===== TEXTO DE ESTUDIO =====
La posibilidad de una reconversión que prescindiera del aparato estatal burocrático no puede ser contemplada y mucho menos consentida, al extremo que algunos ya han planificado como estratégicamente necesaria una intervención armada para restaurar el poder del Estado en la URSS, si este fuese disuelto.
De nuevo estamos en una coyuntura social, y de nuevo el Poder acecha cual perverso Fénix todo intento radical de liberación. Si la alucinación del consumo y el destierro de la miseria a enfermedad individual y aberraciones insuperables de ciertas regiones del planeta, no fuesen suficientes para integrar a las gentes en la Democracia Feliz, e intentasen reconstruir sobre las bases de sus conquistas sociales una comunidad humana libre de enajenación, no dudarán en intervenir para impedirlo en nombre de la libertad establecida.
Pero la miseria sigue dolorosamente presente en medio de la abundancia de las economías de mercado como una mancha asquerosa en la aséptica ideología de la publicidad. La obscenidad de la opulencia no consigue ocultar el sufrimiento de los niños abandonados, los ancianos desposeídos, la marginación de los desempleados, las mujeres devaluadas, los esclavos del crédito y los domesticados por la imagen social. De manera que preocuparse por denunciar esta realidad no es algo anticuado ni revolucionariamente trasnochado sino profundamente necesario para que podamos seguir llamándonos humanos. Podrán abolirse las palabras, que al fin y al cabo son una triste aproximación a las cosas, pero no la realidad. Sugiero un paseo por nuestras ciudades y campos, ocultos tras los tablones de publicidad, el brillo de los automóviles y nuestra adocenada mirada televisiva, para encontrarnos con lo que probablemente tenemos a la mano, la miseria del relumbrón y el relumbrón de la miseria.
Es demasiado fácil terminar esta corta reflexión con el dolor en las manos. Los cambios originados en el sistema socialista son un factor nuevo en el seno de los otros sistemas sociales, pues se trata de una realidad unitaria en la que nada puede permanecer idéntico. Las economías de mercado actuales no podrán sostener la desigualdad y la marginación como subproductos de su crecimiento. El desarrollo es una actividad integral e inclusiva no sólo de los animales humanos sino de toda la naturaleza. La eliminación de la miseria requiere el planteamiento de la totalidad de las condiciones actuales de la vida en nuestro planeta. La aniquilación atómica, la criminalidad ecológica, el desequilibrio económico, la abundancia de la pobreza y la ignorancia, la explotación, las enfermedades y la ausencia de libertad son una sola unidad. Las soluciones parciales han prolongado la dolorosa actualidad de nuestra existencia, de manera que sólo podremos resolverlos en la medida que admitamos que la solución de un problema implica necesariamente la totalidad que los conforma.
=====
¿Puedes repetir al pie de la letra el tramo del texto de estudio que va desde "La posibilidad de" hasta "la libertad establecida."?
===== FILAS PROPORCIONADAS =====
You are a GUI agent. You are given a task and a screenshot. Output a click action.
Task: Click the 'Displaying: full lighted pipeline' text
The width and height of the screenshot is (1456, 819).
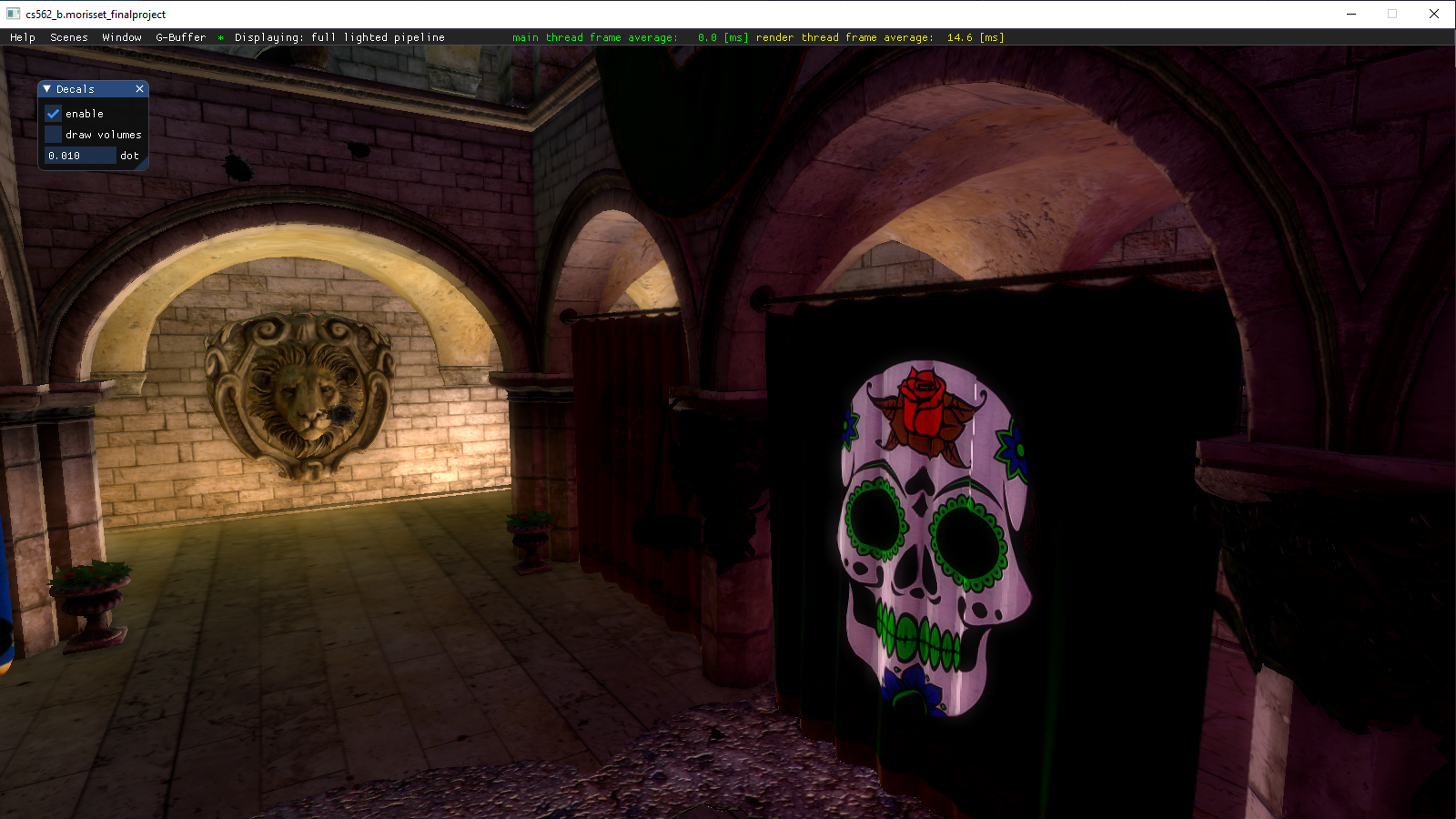[339, 37]
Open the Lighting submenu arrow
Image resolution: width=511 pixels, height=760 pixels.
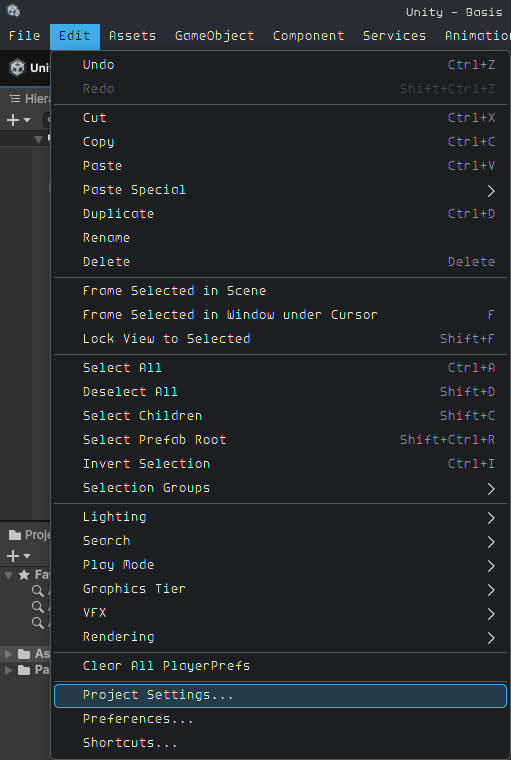(491, 518)
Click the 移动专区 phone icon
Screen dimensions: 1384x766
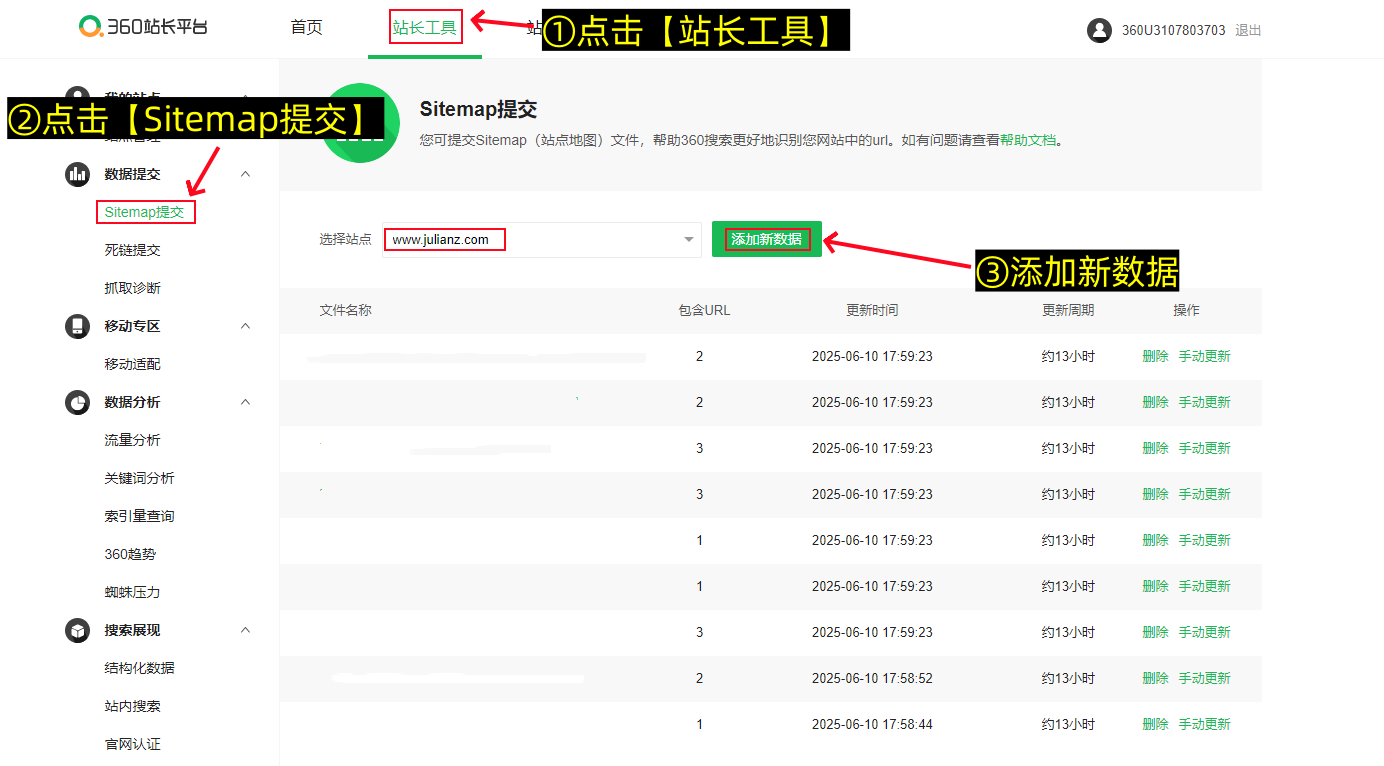click(x=77, y=325)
=====
SOLUCIÓN
La posibilidad de una reconversión que prescindiera del aparato estatal burocrático no puede ser contemplada y mucho menos consentida, al extremo que algunos ya han planificado como estratégicamente necesaria una intervención armada para restaurar el poder del Estado en la URSS, si este fuese disuelto.
De nuevo estamos en una coyuntura social, y de nuevo el Poder acecha cual perverso Fénix todo intento radical de liberación. Si la alucinación del consumo y el destierro de la miseria a enfermedad individual y aberraciones insuperables de ciertas regiones del planeta, no fuesen suficientes para integrar a las gentes en la Democracia Feliz, e intentasen reconstruir sobre las bases de sus conquistas sociales una comunidad humana libre de enajenación, no dudarán en intervenir para impedirlo en nombre de la libertad establecida.